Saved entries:

-------

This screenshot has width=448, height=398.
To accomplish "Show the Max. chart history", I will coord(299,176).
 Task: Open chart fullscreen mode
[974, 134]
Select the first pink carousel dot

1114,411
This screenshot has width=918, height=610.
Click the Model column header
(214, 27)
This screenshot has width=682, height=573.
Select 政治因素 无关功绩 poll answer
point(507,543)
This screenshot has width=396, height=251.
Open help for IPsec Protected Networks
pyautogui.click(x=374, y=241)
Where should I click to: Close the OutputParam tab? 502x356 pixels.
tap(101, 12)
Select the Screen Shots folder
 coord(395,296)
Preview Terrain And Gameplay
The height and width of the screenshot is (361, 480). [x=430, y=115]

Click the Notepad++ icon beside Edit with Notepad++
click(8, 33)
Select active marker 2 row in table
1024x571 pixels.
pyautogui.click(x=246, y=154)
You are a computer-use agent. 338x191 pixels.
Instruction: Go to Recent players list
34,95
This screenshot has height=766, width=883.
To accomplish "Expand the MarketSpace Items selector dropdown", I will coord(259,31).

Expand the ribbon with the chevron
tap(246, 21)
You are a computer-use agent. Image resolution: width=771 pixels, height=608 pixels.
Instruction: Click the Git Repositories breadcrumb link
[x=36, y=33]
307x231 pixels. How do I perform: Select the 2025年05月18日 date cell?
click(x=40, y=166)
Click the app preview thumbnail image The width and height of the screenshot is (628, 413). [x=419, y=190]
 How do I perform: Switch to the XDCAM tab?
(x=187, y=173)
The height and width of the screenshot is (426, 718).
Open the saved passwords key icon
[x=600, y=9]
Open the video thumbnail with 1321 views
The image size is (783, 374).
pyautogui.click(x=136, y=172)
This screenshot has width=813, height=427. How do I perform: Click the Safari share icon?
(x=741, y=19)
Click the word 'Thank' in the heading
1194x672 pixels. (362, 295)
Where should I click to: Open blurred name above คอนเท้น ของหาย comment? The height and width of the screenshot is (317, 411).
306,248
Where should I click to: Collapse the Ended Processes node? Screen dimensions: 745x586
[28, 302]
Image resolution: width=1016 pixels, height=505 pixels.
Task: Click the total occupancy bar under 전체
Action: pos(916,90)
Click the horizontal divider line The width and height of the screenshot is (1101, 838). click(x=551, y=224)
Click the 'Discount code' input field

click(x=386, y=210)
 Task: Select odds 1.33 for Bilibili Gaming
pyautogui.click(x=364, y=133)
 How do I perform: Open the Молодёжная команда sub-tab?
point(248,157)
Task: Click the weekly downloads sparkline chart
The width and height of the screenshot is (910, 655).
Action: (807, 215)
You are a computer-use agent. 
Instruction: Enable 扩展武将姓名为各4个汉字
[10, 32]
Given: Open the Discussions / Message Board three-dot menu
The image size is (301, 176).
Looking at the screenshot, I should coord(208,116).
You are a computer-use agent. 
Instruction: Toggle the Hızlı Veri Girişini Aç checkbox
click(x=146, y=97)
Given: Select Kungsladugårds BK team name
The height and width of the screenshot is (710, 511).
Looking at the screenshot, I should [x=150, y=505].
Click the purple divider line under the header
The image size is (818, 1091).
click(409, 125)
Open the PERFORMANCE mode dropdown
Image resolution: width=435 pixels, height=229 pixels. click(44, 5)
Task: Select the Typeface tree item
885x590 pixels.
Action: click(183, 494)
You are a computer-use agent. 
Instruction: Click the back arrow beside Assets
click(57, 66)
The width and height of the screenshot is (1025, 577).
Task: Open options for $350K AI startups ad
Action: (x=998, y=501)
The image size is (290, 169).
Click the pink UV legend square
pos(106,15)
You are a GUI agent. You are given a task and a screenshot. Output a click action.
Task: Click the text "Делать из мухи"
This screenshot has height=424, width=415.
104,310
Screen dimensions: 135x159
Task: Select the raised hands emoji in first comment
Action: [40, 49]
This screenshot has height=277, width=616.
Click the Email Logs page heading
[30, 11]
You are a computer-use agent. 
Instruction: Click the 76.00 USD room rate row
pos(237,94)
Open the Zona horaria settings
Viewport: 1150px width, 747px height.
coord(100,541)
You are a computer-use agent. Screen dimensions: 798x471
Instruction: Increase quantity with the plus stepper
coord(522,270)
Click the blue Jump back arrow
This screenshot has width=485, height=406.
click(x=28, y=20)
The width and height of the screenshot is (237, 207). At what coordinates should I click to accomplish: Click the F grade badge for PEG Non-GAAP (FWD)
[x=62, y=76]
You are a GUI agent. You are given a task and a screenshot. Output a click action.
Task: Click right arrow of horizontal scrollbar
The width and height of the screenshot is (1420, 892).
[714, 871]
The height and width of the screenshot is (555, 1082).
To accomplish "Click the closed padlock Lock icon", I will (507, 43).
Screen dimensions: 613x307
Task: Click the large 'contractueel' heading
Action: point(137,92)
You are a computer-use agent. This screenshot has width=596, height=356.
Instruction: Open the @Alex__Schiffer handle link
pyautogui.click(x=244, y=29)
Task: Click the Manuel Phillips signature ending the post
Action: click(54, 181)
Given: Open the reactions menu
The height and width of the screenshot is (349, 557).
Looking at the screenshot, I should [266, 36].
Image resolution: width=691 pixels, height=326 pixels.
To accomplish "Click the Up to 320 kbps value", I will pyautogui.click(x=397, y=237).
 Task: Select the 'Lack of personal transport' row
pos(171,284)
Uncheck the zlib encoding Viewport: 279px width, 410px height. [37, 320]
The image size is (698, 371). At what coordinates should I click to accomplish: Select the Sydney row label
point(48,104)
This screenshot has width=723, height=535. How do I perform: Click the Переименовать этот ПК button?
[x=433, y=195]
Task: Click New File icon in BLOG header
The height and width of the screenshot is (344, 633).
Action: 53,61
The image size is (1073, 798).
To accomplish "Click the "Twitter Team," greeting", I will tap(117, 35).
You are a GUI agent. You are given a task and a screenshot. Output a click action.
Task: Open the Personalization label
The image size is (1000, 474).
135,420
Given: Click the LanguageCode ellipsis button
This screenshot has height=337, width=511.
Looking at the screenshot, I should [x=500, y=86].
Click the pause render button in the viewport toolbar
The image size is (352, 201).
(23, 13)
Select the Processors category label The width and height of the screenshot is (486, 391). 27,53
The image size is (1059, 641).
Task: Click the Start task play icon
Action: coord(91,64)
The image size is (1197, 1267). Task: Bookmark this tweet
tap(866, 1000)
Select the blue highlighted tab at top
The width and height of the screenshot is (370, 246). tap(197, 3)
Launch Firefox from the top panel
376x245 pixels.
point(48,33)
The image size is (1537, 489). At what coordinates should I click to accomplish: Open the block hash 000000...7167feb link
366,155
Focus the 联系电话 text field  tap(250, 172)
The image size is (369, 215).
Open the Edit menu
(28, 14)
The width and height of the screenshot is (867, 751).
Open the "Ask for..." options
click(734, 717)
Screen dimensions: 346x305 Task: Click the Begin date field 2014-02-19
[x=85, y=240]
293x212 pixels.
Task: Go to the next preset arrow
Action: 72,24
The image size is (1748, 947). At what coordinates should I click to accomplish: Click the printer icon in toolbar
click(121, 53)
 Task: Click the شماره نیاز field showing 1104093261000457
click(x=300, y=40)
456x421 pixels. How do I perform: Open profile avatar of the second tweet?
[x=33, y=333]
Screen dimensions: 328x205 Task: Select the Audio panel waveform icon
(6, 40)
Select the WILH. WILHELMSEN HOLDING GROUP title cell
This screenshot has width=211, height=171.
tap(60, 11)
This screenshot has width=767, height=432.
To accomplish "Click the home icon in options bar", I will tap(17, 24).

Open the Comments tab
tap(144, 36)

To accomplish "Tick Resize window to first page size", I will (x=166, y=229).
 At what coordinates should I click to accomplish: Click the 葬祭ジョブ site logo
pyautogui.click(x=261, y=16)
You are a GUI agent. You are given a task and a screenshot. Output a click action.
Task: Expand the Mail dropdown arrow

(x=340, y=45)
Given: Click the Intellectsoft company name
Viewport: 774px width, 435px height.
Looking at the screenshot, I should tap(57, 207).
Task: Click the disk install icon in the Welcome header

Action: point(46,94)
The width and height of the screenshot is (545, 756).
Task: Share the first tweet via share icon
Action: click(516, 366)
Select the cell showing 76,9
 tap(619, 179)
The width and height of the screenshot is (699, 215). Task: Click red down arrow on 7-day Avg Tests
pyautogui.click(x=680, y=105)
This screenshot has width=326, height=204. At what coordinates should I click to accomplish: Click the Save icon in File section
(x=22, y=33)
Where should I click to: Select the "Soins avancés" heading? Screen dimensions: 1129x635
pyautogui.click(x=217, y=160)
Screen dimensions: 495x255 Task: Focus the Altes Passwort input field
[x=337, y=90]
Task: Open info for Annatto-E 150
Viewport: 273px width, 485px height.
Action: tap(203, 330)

-------

Restate word for word the entries above, starting at the line with "Click the pink UV legend square" and ending at the line with "Task: Click the text", inclusive, and no others.

Click the pink UV legend square
pos(106,15)
You are a GUI agent. You are given a task and a screenshot. Output a click action.
Task: Click the text "Делать из мухи"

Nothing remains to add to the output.